Поэтому, начиная, он уже ясно представлял себе, что собирается сделать. Писатель может выкинуть слова, но художник убрать краску не может. А значит, для него единственный способ писать экономно заранее думать о том, что он хочет сделать».

В 1971 году в интервью, данном Маргерит Дюрас, Бэкон говорит о Гойе: «Он повенчал формы с воздухом. Кажется, будто его картины сделаны из этого вещества – воздуха». Тут он имел в виду нечто совершенно определенное, как демонстрирует мне Мануэла Мена перед великой Tres de Mayo Гойи, наверху, в старой части пустого музея. Сперва Гойя грунтовал свой гигантский холст, покрывал его ровным слоем красновато-бежевого; когда же он пишет тело, на этой картине и на сопутствующей ей Dos de Mayo – руки лежащих на земле трупов, лица людей перед самой смертью или французских солдат, готовящихся открыть по ним огонь,– там краски, по сути, нет: потрачено лишь несколько мазков на контур, один-единственный мазок на бровь или глаз, самое большее – быстрый светлый зеленовато-коричневый размыв; здесь Гойя работает буквально ничем. Местами – например, стена над приговоренными или кожаные портупеи на плечах французских солдат – он вообще соскреб краску с целью добиться желаемого эффекта. Чтобы разглядеть это, необходимо забраться на стул – или сесть за компьютер и пуститься блуждать по поверхности высококачественного изображения, созданного Прадо в сотрудничестве с Google Earth®,– однако, замечаешь ты его или нет, оно присутствует; именно так сделана эта поразительная картина.

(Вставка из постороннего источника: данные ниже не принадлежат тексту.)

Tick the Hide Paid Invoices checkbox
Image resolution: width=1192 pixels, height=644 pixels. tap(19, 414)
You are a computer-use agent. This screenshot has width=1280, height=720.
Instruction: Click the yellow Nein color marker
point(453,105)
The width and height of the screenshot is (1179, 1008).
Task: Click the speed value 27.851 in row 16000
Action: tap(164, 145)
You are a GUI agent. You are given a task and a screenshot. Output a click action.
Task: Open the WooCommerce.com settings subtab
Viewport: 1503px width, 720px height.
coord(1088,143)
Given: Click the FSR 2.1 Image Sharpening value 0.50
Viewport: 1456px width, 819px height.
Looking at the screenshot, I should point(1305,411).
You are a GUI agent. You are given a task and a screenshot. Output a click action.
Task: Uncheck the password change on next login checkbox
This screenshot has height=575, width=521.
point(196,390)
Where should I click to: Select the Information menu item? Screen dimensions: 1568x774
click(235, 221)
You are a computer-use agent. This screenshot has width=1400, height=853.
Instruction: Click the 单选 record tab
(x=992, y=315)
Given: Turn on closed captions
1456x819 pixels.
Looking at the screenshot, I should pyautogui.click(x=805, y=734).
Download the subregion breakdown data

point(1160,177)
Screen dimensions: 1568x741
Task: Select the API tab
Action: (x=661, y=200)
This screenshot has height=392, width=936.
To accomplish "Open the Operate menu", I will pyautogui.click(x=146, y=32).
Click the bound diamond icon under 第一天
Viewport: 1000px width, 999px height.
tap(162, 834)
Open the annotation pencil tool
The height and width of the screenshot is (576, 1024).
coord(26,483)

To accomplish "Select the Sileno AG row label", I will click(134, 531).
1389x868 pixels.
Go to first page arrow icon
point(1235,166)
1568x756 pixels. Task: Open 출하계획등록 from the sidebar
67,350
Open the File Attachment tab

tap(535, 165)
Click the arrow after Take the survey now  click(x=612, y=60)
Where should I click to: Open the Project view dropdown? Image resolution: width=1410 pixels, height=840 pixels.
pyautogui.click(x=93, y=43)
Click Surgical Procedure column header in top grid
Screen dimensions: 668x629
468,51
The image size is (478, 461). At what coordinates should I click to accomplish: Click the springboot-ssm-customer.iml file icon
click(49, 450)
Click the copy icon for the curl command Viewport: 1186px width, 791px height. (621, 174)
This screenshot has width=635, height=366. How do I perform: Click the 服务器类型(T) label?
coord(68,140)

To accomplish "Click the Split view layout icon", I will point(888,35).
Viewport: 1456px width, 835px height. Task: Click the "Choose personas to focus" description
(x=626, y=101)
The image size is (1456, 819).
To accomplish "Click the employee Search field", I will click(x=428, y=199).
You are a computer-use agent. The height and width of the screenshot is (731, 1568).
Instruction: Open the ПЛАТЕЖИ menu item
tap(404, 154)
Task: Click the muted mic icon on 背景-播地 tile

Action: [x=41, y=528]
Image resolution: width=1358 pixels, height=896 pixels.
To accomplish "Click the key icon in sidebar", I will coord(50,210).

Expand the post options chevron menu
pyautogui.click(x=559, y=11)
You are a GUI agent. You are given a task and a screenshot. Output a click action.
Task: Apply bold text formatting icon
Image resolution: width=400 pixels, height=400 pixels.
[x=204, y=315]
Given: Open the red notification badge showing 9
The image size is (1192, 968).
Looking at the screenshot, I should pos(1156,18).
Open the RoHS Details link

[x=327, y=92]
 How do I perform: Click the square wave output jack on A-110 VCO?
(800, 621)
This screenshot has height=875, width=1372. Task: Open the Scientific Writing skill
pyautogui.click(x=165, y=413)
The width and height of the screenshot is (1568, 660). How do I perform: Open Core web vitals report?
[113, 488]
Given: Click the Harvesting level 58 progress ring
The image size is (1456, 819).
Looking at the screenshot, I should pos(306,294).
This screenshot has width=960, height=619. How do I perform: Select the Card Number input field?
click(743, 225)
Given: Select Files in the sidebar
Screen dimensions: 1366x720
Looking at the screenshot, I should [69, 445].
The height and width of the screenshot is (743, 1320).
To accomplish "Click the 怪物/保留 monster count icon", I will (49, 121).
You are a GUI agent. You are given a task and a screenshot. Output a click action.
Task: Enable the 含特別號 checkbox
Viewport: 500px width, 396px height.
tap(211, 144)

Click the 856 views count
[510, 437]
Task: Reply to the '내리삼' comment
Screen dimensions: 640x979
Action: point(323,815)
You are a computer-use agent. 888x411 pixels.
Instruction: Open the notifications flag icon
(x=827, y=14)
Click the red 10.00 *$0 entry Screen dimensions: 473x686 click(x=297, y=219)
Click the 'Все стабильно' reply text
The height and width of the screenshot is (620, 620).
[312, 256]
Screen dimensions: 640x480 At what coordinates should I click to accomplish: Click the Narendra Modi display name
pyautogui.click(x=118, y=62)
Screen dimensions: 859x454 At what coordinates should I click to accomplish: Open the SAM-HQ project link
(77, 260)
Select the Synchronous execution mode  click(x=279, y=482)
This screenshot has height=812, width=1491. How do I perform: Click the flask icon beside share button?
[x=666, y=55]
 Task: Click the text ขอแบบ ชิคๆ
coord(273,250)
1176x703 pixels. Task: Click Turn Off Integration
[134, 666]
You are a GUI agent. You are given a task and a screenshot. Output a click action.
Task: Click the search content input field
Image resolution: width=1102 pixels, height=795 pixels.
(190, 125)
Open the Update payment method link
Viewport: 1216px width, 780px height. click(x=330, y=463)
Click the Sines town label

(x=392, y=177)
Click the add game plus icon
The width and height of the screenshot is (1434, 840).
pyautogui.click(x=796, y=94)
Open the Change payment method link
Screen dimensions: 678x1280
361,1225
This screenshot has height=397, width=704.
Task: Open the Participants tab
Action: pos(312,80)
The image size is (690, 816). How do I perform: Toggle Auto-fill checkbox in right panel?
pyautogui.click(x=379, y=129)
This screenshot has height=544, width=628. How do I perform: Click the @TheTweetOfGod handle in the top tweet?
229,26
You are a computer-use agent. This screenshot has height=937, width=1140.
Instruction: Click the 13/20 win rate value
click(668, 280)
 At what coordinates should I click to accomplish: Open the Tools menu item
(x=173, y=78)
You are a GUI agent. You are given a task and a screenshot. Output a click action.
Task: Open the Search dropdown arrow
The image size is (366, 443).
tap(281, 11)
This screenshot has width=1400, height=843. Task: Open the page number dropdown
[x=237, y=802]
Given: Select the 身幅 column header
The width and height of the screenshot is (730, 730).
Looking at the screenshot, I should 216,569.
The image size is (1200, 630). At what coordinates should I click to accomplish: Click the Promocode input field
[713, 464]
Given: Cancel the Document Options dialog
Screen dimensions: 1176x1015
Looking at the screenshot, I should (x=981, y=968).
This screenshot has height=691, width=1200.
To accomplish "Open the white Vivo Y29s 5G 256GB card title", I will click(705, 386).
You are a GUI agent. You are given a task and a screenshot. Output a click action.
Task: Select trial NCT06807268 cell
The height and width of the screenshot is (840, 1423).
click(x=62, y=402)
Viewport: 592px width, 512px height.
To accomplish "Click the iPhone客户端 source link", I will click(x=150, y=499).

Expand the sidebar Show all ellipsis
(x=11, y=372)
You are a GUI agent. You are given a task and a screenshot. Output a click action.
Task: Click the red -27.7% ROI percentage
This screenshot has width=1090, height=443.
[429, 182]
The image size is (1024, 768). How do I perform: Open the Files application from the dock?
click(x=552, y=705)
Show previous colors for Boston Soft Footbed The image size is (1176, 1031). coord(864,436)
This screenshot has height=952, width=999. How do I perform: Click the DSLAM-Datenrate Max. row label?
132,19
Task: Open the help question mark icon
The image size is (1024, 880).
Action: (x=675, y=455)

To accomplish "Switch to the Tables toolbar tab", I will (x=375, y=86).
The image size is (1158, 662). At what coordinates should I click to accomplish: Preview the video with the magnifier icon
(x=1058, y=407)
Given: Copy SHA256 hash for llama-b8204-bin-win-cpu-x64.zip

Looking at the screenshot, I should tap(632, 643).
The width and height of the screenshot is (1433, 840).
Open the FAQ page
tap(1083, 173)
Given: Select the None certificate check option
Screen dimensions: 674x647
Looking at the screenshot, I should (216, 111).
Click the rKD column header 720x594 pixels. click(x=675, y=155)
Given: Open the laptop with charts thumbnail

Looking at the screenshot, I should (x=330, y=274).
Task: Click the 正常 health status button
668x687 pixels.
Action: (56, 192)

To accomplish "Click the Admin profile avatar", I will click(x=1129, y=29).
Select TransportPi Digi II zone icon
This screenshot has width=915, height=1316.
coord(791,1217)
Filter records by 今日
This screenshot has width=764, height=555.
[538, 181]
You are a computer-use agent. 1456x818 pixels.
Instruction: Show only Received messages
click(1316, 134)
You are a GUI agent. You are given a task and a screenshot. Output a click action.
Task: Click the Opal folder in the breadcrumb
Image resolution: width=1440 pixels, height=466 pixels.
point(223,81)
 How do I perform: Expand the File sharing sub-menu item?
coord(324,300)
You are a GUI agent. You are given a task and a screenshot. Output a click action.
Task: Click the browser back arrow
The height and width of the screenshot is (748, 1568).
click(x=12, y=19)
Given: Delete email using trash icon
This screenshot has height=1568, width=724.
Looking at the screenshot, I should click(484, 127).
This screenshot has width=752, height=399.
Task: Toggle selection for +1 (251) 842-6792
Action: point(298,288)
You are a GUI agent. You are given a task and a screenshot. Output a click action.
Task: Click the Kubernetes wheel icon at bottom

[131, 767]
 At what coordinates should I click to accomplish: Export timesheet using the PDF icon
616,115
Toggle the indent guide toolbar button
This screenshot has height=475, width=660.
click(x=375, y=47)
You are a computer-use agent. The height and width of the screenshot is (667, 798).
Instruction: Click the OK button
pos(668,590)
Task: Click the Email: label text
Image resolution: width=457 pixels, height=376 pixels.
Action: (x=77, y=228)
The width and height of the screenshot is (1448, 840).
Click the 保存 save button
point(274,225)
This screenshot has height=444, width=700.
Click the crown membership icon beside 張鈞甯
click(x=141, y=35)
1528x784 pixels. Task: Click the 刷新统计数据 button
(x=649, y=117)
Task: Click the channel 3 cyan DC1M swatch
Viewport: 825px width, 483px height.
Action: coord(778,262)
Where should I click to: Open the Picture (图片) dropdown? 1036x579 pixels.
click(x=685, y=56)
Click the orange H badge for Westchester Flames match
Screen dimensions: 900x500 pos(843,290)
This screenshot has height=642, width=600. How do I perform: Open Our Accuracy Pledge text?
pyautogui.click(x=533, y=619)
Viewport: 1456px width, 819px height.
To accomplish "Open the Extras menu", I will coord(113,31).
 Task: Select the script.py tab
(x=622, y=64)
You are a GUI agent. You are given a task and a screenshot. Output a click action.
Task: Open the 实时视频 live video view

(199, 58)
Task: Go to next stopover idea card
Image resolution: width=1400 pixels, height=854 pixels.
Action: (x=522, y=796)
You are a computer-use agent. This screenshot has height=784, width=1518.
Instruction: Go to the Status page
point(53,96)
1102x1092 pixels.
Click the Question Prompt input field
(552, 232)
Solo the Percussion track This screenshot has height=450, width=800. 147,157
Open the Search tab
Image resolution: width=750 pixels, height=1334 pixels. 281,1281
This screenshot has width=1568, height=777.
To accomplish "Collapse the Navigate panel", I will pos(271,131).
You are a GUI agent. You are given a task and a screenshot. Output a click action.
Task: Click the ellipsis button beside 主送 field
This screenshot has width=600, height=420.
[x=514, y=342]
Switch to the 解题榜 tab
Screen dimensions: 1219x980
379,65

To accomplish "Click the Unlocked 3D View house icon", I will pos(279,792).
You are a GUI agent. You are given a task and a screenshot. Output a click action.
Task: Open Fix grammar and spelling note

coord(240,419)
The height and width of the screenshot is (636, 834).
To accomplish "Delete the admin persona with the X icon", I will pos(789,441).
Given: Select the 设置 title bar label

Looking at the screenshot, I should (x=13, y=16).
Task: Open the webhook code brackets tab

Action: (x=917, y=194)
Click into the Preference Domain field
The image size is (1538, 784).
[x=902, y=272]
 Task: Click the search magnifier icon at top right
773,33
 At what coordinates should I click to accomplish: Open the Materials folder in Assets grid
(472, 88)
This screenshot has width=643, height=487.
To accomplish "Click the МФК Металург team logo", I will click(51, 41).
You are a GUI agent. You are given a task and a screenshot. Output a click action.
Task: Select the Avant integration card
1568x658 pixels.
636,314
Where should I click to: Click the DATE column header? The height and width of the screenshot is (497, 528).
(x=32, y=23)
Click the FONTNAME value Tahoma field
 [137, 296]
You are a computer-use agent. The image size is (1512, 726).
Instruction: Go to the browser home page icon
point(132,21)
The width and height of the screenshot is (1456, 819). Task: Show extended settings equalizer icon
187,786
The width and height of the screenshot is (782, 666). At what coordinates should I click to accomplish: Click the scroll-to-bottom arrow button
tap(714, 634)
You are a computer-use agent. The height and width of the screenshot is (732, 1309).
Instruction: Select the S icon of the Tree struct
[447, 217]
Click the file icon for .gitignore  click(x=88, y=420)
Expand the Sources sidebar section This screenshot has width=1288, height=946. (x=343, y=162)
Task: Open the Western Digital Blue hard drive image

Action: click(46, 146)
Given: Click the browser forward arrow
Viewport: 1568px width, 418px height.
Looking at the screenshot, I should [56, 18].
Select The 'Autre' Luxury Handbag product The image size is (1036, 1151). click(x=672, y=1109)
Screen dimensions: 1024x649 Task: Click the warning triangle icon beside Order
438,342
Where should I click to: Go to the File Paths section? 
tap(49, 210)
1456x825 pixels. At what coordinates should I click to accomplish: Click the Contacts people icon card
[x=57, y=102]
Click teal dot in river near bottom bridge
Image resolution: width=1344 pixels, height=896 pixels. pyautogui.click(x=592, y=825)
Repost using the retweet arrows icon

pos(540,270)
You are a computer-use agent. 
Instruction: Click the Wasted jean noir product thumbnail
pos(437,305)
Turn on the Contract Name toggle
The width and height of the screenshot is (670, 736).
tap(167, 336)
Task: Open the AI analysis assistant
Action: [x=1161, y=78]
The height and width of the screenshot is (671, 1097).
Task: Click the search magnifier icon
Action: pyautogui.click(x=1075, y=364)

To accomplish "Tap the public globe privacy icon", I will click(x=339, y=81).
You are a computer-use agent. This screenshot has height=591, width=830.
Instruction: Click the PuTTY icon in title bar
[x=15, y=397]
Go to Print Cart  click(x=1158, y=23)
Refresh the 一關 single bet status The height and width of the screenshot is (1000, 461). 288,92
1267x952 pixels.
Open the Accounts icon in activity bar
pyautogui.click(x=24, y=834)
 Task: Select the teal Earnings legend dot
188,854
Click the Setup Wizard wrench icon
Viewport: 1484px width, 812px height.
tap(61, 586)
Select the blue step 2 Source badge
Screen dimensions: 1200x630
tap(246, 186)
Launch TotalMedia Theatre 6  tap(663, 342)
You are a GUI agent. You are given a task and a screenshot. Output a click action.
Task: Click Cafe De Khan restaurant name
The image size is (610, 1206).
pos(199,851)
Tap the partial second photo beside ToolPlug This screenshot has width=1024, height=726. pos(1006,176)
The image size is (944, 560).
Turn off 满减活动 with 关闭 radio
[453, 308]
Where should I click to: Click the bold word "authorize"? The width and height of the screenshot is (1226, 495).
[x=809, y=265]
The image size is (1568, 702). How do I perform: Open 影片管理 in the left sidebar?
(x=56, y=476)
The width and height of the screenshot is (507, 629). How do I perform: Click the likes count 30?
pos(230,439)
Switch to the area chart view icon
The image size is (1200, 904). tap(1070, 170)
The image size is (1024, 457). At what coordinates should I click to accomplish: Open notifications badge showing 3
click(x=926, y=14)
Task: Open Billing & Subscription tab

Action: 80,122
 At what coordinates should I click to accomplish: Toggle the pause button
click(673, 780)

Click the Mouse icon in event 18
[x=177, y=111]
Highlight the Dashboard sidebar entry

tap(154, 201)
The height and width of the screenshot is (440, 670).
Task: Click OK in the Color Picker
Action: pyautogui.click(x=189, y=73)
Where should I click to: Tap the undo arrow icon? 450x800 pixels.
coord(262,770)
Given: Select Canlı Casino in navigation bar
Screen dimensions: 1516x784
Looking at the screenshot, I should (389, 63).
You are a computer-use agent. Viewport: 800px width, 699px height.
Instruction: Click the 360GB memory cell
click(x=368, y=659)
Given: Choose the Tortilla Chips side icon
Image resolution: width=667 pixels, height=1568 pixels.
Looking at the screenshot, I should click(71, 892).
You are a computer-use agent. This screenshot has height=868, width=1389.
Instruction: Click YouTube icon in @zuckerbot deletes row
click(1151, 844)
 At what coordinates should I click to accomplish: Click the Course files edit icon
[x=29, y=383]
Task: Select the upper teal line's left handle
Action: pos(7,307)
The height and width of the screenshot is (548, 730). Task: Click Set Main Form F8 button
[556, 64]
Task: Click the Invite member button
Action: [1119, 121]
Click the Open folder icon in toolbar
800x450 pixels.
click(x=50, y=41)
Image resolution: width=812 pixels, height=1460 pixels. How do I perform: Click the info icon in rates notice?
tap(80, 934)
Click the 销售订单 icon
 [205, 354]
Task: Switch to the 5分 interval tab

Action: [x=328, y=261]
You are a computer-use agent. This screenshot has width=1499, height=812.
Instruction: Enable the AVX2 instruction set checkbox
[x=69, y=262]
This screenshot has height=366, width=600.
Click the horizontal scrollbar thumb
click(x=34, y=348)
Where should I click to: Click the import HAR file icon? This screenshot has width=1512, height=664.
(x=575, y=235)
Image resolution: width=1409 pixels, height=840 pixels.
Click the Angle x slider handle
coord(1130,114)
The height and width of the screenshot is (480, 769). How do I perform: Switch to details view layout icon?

И хотя Бэкон видел лишь очень немногие работы Гойи, по крайней мере до начала 1950-х, он каким-то образом уже освоил этот урок и начал применять полученные знания с замечательной тонкостью, когда писал левую руку и ягодицы своего Этюда с человеческого тела в 1949 году, пойдя, впрочем, дальше Гойи: он оставил холст грубым, не грунтованным, всего лишь протащив по нему сухие пигменты несколькими быстрыми взмахами.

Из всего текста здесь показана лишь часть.